• _PROBLEM_
Would you output, exactly as written, the line with "Open the Tools menu in Schematic window" and all lines after it to the end of the data below, and no others?

Items listed in a dataset:
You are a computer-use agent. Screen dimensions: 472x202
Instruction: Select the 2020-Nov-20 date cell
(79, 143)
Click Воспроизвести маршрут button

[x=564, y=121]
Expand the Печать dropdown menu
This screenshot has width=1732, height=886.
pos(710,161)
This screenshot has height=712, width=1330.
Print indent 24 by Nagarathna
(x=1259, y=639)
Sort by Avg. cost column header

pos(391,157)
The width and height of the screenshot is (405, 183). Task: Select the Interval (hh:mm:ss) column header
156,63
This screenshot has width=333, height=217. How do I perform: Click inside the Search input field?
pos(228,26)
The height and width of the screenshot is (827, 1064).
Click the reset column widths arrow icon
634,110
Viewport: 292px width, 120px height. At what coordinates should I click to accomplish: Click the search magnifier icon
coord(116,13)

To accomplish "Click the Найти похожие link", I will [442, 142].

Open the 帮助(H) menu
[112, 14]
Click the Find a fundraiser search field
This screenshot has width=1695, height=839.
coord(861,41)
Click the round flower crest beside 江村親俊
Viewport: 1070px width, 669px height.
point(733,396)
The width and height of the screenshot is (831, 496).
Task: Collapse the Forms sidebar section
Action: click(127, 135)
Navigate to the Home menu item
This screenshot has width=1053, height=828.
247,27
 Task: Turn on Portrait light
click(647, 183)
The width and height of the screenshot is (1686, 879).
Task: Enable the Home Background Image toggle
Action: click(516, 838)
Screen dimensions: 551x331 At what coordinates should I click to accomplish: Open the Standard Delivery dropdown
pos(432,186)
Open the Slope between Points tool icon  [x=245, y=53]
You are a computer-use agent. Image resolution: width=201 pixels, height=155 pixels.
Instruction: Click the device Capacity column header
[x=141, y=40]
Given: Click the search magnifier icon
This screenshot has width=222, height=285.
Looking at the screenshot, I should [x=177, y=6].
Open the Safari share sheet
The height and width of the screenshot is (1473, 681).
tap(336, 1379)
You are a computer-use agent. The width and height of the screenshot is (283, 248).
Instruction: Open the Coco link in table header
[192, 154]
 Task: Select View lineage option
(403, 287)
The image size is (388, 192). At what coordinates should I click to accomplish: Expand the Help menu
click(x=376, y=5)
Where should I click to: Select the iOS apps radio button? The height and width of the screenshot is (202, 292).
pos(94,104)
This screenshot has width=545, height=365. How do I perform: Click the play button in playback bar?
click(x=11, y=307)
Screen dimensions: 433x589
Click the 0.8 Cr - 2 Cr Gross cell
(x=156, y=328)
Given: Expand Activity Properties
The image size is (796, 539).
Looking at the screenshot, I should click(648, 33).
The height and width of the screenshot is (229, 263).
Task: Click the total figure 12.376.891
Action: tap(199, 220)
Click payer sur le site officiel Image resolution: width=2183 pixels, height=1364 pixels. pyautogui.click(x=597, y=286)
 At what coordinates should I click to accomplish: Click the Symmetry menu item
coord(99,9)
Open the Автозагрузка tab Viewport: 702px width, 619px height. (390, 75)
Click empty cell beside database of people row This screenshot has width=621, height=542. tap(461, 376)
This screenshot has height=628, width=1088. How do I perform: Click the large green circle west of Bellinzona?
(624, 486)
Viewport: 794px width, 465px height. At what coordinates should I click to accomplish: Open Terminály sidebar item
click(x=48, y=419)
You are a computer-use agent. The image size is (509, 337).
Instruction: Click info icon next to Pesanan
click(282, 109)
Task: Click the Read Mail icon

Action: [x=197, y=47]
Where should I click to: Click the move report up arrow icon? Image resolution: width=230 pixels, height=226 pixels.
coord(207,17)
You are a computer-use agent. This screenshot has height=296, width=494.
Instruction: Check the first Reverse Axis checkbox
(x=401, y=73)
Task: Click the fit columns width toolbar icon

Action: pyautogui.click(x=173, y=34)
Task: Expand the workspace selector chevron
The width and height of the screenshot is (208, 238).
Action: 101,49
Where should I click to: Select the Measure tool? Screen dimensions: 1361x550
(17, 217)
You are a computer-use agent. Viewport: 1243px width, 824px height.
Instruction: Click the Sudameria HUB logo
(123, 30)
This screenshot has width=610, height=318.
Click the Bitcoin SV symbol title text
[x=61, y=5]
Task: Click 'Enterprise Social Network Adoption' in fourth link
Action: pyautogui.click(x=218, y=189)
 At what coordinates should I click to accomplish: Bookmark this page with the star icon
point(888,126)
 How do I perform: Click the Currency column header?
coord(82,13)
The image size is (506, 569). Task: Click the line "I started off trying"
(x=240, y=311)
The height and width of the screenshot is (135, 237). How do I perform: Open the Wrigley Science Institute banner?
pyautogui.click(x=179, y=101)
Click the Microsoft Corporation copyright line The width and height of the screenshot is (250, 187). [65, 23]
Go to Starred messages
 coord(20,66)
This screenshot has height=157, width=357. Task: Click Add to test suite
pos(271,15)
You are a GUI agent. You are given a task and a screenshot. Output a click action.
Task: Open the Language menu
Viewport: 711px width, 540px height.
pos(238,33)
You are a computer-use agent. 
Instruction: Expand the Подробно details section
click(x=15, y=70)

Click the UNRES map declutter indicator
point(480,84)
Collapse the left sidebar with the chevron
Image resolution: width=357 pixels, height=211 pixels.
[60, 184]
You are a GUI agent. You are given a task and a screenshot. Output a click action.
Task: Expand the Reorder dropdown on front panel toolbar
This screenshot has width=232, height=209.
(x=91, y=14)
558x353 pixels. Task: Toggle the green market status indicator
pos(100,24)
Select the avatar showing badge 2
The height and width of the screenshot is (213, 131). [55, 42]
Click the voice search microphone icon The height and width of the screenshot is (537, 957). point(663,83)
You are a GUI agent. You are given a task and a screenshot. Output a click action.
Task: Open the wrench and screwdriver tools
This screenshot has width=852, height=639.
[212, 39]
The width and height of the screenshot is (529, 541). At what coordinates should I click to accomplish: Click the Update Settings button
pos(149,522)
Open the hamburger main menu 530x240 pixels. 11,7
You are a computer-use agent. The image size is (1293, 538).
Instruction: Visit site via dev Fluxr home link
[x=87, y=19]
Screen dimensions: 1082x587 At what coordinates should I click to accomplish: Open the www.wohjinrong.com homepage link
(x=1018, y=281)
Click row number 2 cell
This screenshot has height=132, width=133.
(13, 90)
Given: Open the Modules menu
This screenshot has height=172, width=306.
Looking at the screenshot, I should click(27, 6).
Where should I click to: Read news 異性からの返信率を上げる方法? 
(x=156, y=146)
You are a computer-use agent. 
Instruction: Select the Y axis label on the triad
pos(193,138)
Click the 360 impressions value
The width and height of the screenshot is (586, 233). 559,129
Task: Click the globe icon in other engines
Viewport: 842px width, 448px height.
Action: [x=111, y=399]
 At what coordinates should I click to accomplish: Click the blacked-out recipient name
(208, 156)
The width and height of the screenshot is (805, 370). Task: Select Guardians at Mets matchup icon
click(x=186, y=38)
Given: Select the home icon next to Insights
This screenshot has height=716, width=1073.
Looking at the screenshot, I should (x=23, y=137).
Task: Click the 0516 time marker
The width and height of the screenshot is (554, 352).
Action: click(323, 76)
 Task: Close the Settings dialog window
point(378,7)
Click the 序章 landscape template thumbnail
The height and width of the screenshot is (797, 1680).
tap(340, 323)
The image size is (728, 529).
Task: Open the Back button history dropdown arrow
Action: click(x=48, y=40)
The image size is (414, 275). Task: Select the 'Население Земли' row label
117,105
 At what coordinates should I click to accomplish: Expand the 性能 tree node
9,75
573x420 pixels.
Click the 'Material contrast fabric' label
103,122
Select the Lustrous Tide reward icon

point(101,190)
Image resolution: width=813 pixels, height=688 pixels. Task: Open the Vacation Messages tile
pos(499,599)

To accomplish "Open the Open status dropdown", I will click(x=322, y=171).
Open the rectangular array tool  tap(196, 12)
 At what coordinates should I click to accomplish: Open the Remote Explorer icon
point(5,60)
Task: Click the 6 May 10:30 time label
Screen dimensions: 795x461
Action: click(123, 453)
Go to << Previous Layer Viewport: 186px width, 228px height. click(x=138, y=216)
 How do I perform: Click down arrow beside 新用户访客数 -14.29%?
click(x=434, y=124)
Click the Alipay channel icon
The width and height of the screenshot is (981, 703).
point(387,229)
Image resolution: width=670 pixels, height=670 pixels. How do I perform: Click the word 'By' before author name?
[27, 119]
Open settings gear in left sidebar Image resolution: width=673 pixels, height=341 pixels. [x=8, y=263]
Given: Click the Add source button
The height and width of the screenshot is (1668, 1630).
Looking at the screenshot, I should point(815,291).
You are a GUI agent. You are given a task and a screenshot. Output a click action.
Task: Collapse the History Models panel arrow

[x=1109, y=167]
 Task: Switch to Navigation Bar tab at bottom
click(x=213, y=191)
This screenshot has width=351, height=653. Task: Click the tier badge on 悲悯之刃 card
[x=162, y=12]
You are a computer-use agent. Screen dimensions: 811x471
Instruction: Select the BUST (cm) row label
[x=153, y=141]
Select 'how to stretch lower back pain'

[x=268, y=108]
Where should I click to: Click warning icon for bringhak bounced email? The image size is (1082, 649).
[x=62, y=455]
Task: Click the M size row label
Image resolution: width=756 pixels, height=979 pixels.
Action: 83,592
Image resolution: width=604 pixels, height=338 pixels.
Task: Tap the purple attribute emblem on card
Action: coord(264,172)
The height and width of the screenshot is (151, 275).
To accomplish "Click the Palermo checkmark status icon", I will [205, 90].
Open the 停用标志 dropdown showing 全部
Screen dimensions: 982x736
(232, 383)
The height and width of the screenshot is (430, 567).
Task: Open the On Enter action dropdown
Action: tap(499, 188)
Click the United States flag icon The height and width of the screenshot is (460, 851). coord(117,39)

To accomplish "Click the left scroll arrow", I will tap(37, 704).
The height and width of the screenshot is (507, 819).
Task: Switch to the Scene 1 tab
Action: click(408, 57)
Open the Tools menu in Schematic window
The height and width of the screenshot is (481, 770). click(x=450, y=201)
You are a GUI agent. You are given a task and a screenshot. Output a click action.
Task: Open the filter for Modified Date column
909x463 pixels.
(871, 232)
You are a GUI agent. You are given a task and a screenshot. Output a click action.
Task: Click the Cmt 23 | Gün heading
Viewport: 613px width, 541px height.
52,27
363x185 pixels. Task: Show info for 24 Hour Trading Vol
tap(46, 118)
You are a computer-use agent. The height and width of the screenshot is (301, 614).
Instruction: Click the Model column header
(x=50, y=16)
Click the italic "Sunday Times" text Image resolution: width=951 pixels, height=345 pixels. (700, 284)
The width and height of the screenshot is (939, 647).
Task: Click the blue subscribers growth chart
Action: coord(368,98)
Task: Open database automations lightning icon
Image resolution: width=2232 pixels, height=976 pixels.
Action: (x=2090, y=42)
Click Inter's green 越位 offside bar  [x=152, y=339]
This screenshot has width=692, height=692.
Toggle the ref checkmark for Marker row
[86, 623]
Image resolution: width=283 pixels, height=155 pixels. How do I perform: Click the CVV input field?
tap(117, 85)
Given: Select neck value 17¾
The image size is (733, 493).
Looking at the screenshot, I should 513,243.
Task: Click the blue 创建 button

• _FINISHED EXERCISE_
Open the Tools menu in Schematic window
The height and width of the screenshot is (481, 770). click(x=450, y=201)
You are a GUI agent. You are given a task and a screenshot. Output a click action.
Task: Open the filter for Modified Date column
909x463 pixels.
(871, 232)
You are a GUI agent. You are given a task and a screenshot. Output a click action.
Task: Click the Cmt 23 | Gün heading
Viewport: 613px width, 541px height.
52,27
363x185 pixels. Task: Show info for 24 Hour Trading Vol
tap(46, 118)
You are a computer-use agent. The height and width of the screenshot is (301, 614).
Instruction: Click the Model column header
(x=50, y=16)
Click the italic "Sunday Times" text Image resolution: width=951 pixels, height=345 pixels. (700, 284)
The width and height of the screenshot is (939, 647).
Task: Click the blue subscribers growth chart
Action: coord(368,98)
Task: Open database automations lightning icon
Image resolution: width=2232 pixels, height=976 pixels.
Action: (x=2090, y=42)
Click Inter's green 越位 offside bar  [x=152, y=339]
This screenshot has width=692, height=692.
Toggle the ref checkmark for Marker row
[86, 623]
Image resolution: width=283 pixels, height=155 pixels. How do I perform: Click the CVV input field?
tap(117, 85)
Given: Select neck value 17¾
The image size is (733, 493).
Looking at the screenshot, I should 513,243.
Task: Click the blue 创建 button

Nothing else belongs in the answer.